───── LISTED RECORDS

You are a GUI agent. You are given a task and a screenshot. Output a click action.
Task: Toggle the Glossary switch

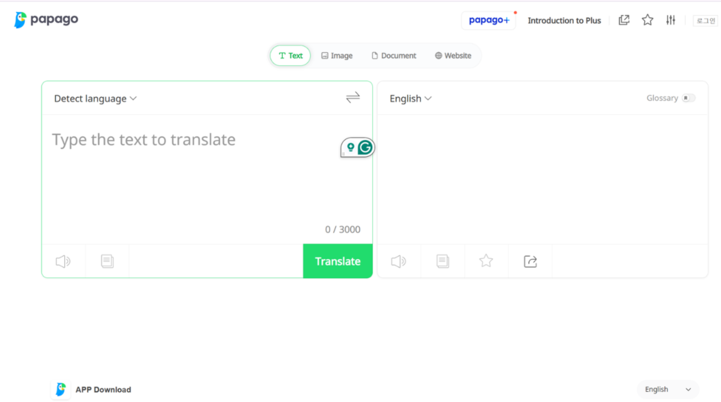coord(690,98)
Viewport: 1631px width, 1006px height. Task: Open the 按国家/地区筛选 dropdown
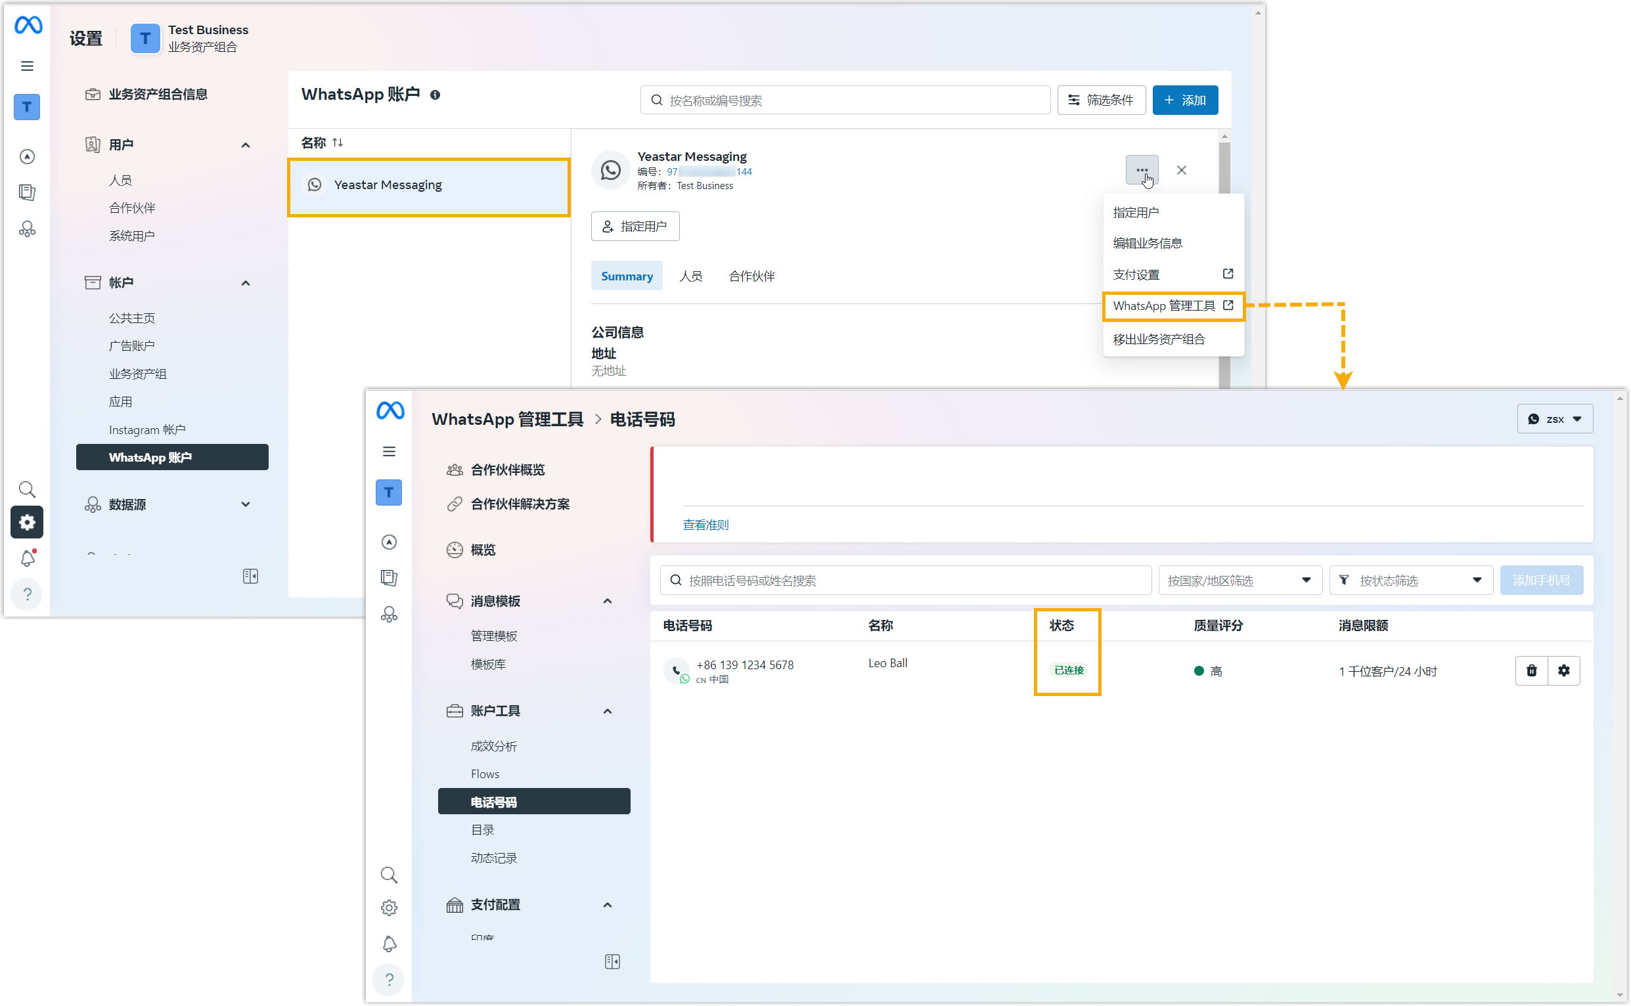click(1239, 580)
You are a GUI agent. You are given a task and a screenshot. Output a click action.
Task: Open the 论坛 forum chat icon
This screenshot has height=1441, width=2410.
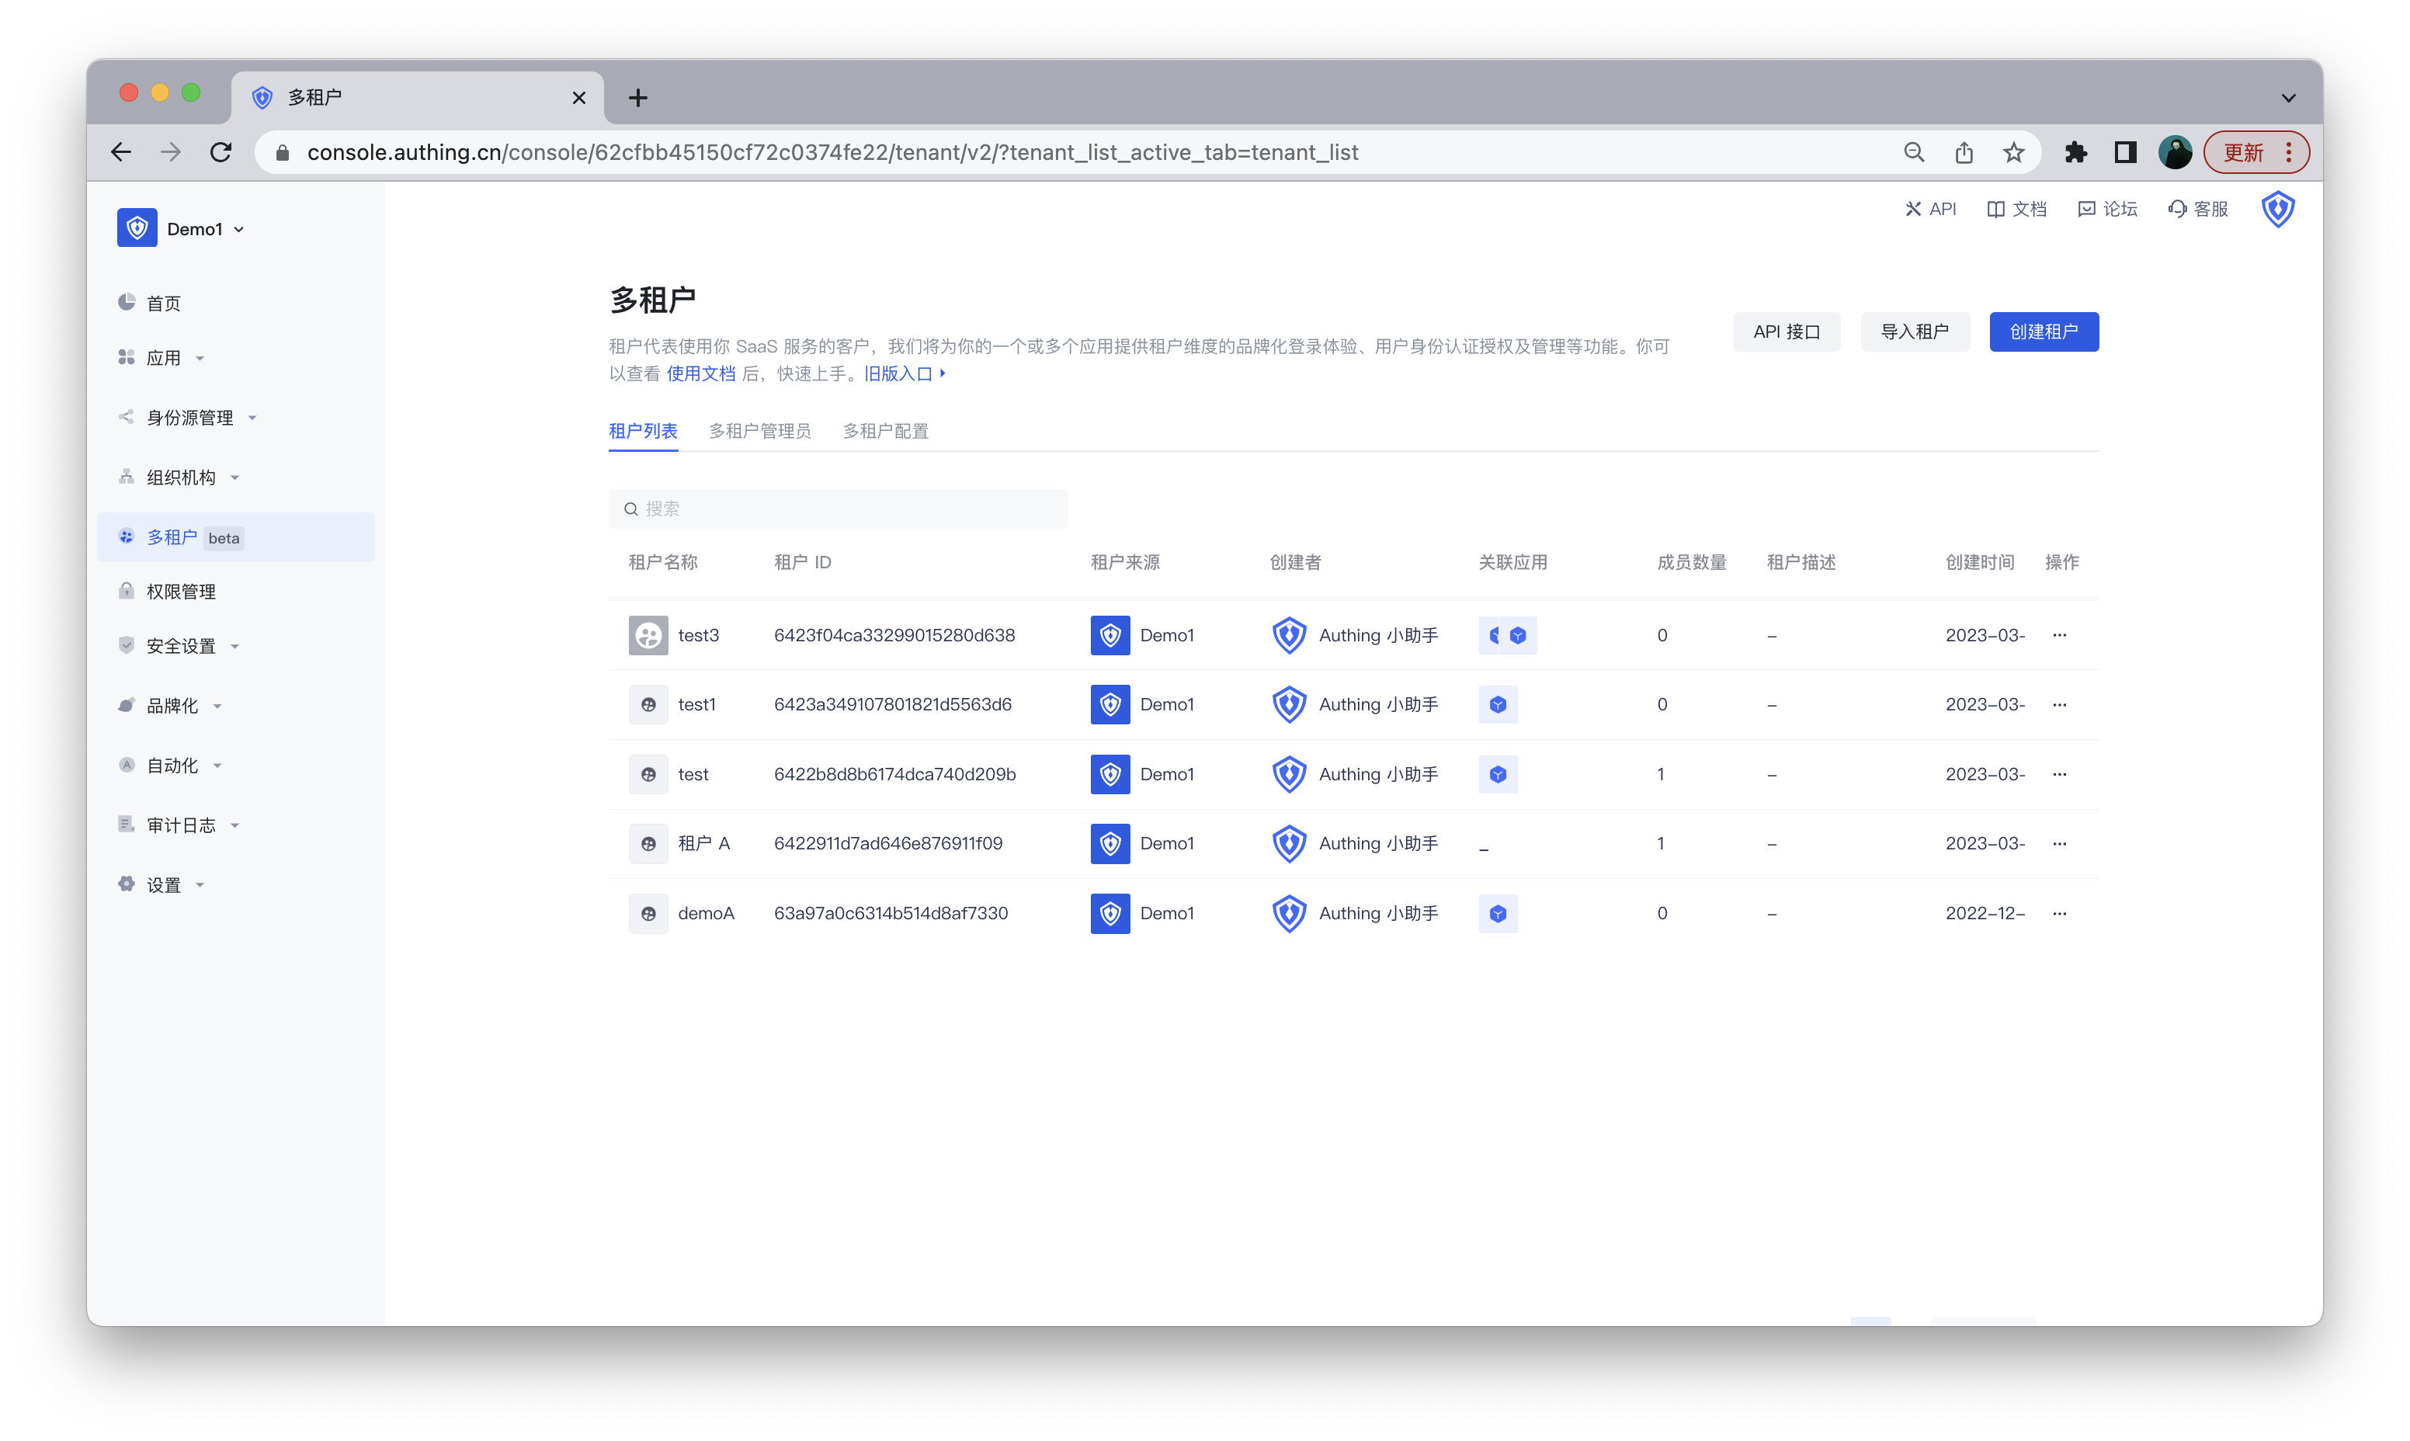click(2086, 209)
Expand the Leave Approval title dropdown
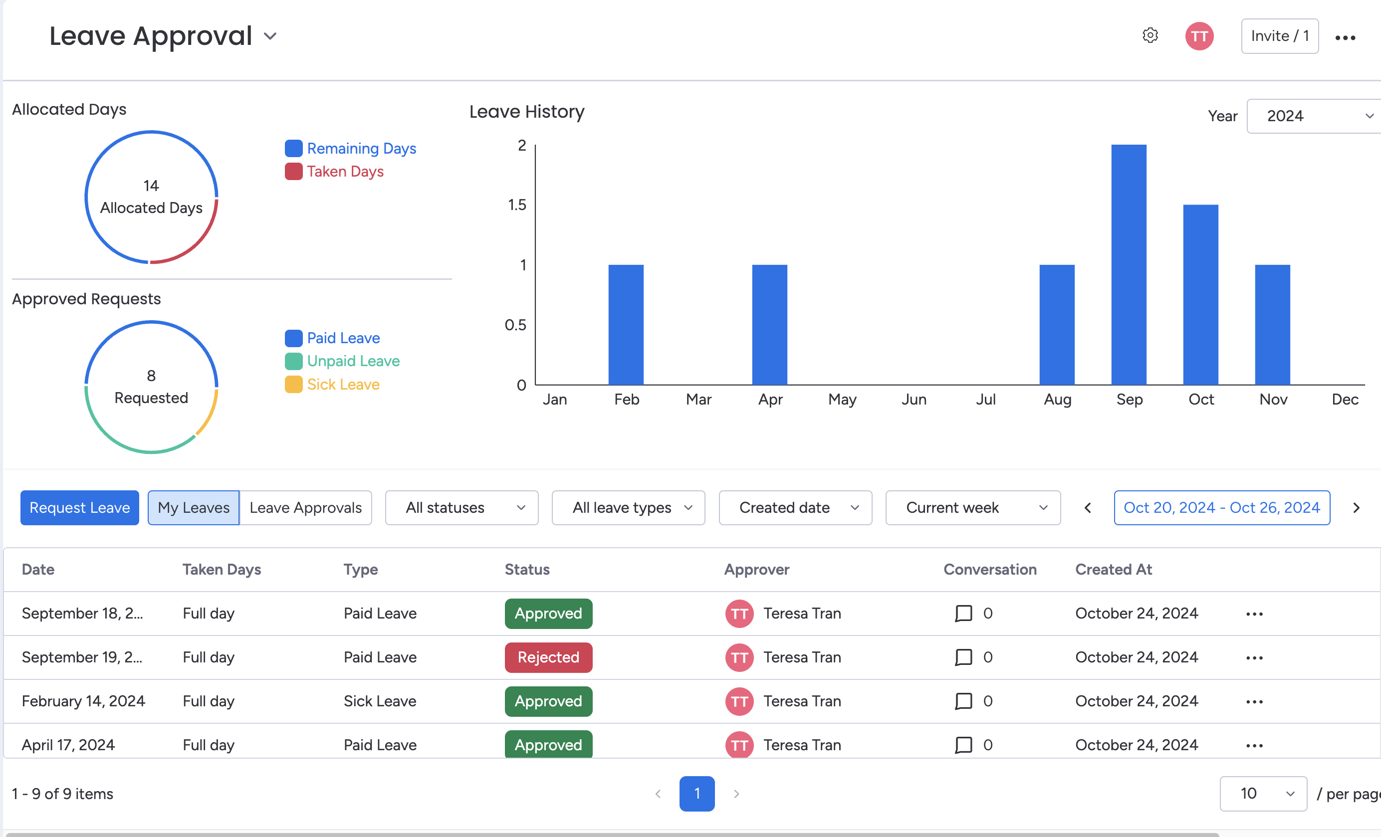The height and width of the screenshot is (837, 1381). coord(270,35)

──────────

WORK TO BE COMPLETED: Where an entry contains an image, leave the image out; otherwise retype everything exactly.

SOLVED PROBLEM:
You are a GUI agent. You are given a task and a screenshot. Output a click action.
Task: Toggle the Glossary switch

coord(690,98)
Viewport: 1631px width, 1006px height. Task: Open the 按国家/地区筛选 dropdown
click(1239, 580)
You are a GUI agent. You are given a task and a screenshot. Output a click action.
Task: Open the 论坛 forum chat icon
This screenshot has height=1441, width=2410.
click(2086, 209)
Expand the Leave Approval title dropdown
The height and width of the screenshot is (837, 1381). coord(270,35)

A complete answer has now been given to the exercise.